Novel intranasal delivery of sihosogansan demonstrates rapid antidepressant activity via GABAergic and BDNF/TrkB pathways: identification of potential bioactive quality markers.

BACKGROUND: Sihosogansan (SHSGS) is a traditional medicine used to treat depression. However, conventional oral administration requires high doses and prolonged treatment periods. This study aimed to investigate the rapid antidepressant effects of intranasal SHSGS and to identify its Q-markers. METHODS: In zebrafish, SHSGS effects were evaluated in an MK-801-induced anxiety model using electroencephalogram (EEG) recordings. In mice, the rapid effects of intranasal versus oral SHSGS were compared through the open field and tail suspension tests. Mechanistic investigations combined computational network analysis with molecular studies of hippocampal tissue and primary neurons. Q-markers were identified through the integrative analysis of gas chromatography-mass spectrometry data, molecular docking, and experimental validation in behavioral and cellular models. RESULTS: SHSGS normalized MK-801-induced EEG abnormalities within 30 min in zebrafish, particularly restoring delta/beta and theta/beta ratios. In mice, intranasal SHSGS showed rapid anxiolytic and antidepressant effects at 30 min post-administration, whereas oral administration had no significant effect.
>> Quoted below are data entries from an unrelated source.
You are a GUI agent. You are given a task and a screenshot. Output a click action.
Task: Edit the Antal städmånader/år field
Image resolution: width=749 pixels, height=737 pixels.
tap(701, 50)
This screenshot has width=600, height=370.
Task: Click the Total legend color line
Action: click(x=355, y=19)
SHSGS enhanced gamma-aminobutyric acid (GABA)ergic signaling by increasing hippocampal GABA type B receptor subunit 1, glutamate decarboxylase 67, and GABA levels, while activating the brain-derived neurotrophic factor/tropomyosin receptor kinase B/extracellular signal-regulated protein kinase (BDNF/TrkB/ERK) pathways. Three monoterpenes β-pinene, terpinen-4-ol, and α-terpineol were identified as bioactive Q-markers of SHSGS based on their consistent antidepressant-like effects across behavioral, cellular, and molecular assays. Inhibitor experiments further revealed that α-terpineol's action required GABA(B1) receptor signaling, while β-pinene and terpinen-4-ol showed indirect dependency on GABA(B1) receptor or TrkB pathways. CONCLUSION: These findings demonstrate that intranasal SHSGS acts rapidly against depression through the GABAergic and BDNF/TrkB/ERK pathways, with identified Q-markers providing a foundation for optimization of quality.